Records from a dataset
>>>
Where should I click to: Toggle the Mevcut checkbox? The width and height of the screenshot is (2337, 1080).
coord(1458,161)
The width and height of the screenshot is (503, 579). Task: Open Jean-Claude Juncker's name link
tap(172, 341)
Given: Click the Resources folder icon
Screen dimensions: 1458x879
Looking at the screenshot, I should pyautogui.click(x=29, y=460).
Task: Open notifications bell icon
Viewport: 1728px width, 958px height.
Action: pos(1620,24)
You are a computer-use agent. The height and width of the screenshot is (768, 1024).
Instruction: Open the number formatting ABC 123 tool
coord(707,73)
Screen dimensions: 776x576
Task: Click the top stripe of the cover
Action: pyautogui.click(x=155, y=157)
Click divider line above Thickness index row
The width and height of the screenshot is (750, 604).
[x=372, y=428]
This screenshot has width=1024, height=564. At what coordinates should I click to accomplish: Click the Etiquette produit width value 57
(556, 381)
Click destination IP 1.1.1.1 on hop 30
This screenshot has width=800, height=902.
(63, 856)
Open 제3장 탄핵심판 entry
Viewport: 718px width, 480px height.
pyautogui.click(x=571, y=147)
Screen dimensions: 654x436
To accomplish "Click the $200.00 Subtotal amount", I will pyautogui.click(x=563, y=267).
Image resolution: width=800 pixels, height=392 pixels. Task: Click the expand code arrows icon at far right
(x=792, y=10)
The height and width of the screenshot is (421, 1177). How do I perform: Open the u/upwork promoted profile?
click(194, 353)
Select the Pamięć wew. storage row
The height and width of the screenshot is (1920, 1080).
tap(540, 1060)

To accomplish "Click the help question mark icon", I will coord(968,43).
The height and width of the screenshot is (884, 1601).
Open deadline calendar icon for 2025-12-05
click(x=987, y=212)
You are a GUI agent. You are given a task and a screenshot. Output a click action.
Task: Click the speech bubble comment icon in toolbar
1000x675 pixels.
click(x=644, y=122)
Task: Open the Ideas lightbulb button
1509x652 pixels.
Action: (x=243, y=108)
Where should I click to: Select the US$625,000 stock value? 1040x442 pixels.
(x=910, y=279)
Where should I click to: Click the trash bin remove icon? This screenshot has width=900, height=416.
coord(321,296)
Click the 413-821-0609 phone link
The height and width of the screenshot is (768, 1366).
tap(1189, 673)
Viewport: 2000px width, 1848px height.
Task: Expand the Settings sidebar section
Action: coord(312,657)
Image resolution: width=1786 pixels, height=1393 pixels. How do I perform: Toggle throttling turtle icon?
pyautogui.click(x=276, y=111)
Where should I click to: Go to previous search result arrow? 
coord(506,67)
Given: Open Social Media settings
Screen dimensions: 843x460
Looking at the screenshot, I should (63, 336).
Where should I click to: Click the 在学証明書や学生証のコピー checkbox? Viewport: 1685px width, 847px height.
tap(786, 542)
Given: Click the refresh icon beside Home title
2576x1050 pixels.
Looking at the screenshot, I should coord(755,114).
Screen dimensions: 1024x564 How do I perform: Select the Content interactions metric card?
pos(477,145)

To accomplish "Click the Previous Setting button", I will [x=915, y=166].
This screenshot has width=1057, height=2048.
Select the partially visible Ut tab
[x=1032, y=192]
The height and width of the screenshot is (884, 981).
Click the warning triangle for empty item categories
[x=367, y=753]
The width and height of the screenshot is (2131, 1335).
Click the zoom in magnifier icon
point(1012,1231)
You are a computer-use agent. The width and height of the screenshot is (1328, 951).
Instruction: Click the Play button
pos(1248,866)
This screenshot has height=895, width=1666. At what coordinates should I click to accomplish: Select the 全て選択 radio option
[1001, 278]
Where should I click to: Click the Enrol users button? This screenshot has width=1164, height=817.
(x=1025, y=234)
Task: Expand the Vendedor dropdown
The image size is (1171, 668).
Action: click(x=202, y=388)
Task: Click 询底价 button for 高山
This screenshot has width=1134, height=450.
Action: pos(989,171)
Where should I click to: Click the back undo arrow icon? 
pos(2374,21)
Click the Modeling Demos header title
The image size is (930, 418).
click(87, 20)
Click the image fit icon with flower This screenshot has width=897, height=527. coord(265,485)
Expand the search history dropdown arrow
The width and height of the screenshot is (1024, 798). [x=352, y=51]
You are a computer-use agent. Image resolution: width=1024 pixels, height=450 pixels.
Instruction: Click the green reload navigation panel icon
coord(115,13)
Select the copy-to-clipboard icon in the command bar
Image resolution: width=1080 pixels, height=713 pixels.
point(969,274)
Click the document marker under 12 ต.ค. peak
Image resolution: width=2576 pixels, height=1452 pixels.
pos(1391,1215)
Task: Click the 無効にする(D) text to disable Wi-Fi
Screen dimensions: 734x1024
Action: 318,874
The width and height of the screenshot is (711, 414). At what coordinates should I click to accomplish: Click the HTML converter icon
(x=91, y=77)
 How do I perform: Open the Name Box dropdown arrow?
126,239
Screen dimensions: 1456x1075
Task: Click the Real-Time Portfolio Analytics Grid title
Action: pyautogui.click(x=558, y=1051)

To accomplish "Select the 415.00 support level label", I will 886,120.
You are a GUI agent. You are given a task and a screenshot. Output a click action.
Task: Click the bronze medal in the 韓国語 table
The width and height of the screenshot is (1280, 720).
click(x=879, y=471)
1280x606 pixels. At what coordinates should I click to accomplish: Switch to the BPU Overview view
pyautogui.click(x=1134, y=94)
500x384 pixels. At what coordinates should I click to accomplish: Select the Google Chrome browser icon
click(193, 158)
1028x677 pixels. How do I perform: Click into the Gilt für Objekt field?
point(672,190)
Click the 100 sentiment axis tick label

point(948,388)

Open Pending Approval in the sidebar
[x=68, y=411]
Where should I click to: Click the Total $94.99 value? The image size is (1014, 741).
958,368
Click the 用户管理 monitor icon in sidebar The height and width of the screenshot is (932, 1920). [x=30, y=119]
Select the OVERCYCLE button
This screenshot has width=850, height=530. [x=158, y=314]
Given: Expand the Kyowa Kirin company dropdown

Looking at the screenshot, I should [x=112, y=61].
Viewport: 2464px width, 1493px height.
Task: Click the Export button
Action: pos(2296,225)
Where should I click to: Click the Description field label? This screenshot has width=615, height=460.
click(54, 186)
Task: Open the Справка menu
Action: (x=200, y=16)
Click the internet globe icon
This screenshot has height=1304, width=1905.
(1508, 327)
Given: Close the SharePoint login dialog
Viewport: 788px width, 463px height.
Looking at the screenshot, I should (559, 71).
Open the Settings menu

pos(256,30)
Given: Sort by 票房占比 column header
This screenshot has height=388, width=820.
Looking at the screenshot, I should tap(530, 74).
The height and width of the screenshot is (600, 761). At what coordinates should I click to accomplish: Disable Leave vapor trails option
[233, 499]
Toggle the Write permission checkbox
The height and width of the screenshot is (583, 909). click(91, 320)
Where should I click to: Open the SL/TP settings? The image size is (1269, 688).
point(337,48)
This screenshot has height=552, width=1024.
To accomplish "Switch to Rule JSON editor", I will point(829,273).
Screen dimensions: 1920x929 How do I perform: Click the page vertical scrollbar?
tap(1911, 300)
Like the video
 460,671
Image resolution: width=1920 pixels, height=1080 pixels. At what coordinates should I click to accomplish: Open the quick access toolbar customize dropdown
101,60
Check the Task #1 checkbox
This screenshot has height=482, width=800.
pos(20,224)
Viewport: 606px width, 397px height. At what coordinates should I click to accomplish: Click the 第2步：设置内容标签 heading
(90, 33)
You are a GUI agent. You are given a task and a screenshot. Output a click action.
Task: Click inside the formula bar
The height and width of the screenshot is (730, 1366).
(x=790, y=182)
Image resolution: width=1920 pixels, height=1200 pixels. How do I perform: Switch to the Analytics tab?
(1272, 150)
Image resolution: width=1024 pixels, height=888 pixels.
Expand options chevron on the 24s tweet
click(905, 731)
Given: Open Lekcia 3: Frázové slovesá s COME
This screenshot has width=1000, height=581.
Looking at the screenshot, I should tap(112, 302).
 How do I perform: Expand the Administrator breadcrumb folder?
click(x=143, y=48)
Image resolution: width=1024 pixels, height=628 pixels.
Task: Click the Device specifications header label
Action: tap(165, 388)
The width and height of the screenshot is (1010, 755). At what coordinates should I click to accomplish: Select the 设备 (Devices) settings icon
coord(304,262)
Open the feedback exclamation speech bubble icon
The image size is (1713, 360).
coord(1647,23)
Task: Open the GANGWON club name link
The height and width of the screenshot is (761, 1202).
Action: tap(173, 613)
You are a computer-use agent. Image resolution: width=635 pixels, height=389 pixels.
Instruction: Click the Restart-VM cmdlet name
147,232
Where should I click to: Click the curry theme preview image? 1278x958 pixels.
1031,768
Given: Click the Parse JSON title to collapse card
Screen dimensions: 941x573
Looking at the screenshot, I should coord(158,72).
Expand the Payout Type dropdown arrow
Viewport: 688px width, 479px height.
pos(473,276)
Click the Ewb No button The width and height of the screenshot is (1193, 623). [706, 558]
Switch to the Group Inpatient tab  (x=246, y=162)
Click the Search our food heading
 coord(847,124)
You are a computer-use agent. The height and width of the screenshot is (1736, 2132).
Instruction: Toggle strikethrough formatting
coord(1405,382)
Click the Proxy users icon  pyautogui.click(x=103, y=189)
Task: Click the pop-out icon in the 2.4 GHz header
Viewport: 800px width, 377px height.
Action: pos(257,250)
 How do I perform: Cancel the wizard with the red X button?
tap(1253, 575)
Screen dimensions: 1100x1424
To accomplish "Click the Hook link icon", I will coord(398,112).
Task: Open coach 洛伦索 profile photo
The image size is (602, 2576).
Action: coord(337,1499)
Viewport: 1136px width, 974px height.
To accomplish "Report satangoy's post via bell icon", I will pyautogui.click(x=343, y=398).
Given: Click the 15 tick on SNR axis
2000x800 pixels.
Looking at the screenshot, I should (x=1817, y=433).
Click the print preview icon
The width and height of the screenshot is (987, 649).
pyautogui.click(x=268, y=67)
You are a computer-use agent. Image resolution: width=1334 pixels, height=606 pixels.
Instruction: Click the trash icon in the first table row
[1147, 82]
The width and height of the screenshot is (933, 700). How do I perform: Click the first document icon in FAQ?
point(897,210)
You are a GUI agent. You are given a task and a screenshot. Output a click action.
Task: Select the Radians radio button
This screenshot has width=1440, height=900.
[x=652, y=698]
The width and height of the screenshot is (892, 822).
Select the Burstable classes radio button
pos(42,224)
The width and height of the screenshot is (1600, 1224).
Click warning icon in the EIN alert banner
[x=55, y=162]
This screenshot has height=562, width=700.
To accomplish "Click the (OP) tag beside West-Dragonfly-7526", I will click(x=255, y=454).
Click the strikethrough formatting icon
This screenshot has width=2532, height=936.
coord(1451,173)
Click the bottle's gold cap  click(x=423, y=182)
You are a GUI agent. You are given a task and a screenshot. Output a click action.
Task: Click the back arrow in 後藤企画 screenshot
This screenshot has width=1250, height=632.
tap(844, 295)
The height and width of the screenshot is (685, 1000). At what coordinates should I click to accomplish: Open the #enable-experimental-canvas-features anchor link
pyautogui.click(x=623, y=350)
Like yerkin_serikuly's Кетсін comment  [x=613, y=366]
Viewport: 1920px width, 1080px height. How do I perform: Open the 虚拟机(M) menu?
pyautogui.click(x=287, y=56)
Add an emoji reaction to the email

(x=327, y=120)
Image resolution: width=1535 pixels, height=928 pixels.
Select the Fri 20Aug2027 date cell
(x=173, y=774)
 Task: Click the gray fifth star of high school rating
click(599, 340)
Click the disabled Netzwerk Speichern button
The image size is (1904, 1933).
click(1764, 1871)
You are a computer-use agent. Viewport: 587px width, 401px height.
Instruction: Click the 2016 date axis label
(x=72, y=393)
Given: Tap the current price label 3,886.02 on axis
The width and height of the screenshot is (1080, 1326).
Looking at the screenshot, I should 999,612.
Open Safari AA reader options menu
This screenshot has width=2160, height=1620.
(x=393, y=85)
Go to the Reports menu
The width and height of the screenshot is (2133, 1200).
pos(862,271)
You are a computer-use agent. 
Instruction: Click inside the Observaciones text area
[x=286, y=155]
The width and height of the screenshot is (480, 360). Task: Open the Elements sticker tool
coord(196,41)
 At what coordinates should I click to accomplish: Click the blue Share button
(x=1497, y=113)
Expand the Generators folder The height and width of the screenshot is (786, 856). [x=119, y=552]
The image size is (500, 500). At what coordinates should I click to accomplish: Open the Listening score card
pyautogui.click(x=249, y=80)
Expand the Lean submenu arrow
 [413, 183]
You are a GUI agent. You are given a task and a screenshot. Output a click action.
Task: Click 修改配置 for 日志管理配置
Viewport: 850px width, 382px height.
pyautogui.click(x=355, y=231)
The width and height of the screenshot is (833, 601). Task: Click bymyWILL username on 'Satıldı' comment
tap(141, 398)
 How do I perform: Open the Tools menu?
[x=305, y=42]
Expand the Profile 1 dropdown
<<<
[What to do]
Set out everything from the line containing "Viewport: 606px width, 397px" down to the line containing "Action: tap(165, 388)" as a numbered list, skipping any blank lines.

[Task answer]
1. Viewport: 606px width, 397px height. At what coordinates should I click to accomplish: Click the 第2步：设置内容标签 heading
2. (90, 33)
3. You are a GUI agent. You are given a task and a screenshot. Output a click action.
4. Task: Click inside the formula bar
5. The height and width of the screenshot is (730, 1366).
6. (x=790, y=182)
7. Image resolution: width=1920 pixels, height=1200 pixels. How do I perform: Switch to the Analytics tab?
8. (1272, 150)
9. Image resolution: width=1024 pixels, height=888 pixels.
10. Expand options chevron on the 24s tweet
11. click(905, 731)
12. Given: Open Lekcia 3: Frázové slovesá s COME
13. This screenshot has width=1000, height=581.
14. Looking at the screenshot, I should tap(112, 302).
15.  How do I perform: Expand the Administrator breadcrumb folder?
16. click(x=143, y=48)
17. Image resolution: width=1024 pixels, height=628 pixels.
18. Task: Click the Device specifications header label
19. Action: tap(165, 388)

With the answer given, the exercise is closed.